Eurodeputada entende que, além do Relatório não ter suporte científico, o impacto no setor da agricultura e nos preços dos produtos não está quantificado

O Parlamento Europeu aprovou, no dia 19 de outubro, uma Proposta de Resolução sobre a Estratégia do Prado ao Prato. Apesar de concordar com a necessidade de maior sustentabilidade do sector da agricultura e das pescas, a eurodeputada Cláudia Monteiro de Aguiar votou contra o texto final por considerar que “a estratégia proposta não se baseia em estudos científicos e que o impacto, tanto para o setor quanto para o consumidor final, não está devidamente quantificado”.

A eurodeputada do PSD sublinha “temer que aconteça com os produtos agrícolas o que se verifica com a energia, com as decisões, apesar de bem-intencionadas, a terem um impacto imprevisível, nomeadamente na escalada na estrutura de custos dos agricultores e, consequentemente, nos preços junto dos consumidores”. Refere, ainda, que “existem estudos que apontam para a redução da produção em solo Europeu, o que implicará a importação de produtos de países terceiros, a preços mais elevados”, situação que, no limite, anulará qualquer ganho em termos de pegada ecológica. “Não podemos esquecer que a Europa tem regras restritas no que diz respeito às pescas e rege a sua produção agrícola por elevados padrões de qualidade e sustentabilidade”, acrescenta.

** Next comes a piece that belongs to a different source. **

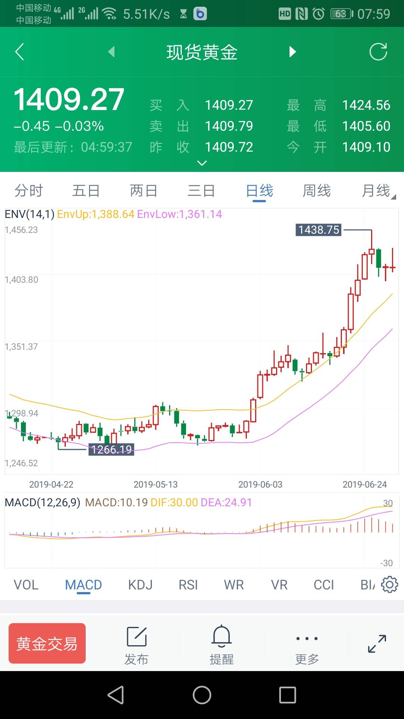This screenshot has height=719, width=404.
Task: Select the 周线 weekly chart tab
Action: [317, 191]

Uma questão que, conforme reforça Cláudia Monteiro de Aguiar pode ser ainda mais complicada para as Regiões Ultraperiféricas. “Por um lado, podem ficar ainda mais dependentes de produtos do exterior, mais caros e, por outro, assistir à degradação da competitividade dos seus produtos de qualidade, seja nas pescas, seja na agricultura, com o consequente encerramento de empresas ou abandono da atividade”, explica a eurodeputada.

“É importante incentivar práticas sustentáveis, amigas do ambiente, mas não se subestimem os efeitos na vida das pessoas. Suportem as estratégias e as decisões em pareceres científicos consistentes e trabalhem junto dos agentes, sejam agricultores, sejam pescadores, até porque sem os ouvirmos não conseguimos atingir os objetivos a que nos propomos e esta estratégia estará votada ao fracasso”, rematou Cláudia Monteiro de Aguiar.

A Proposta de Resolução foi aprovada com 452 votos a favor, 170 contra e 76 abstenções.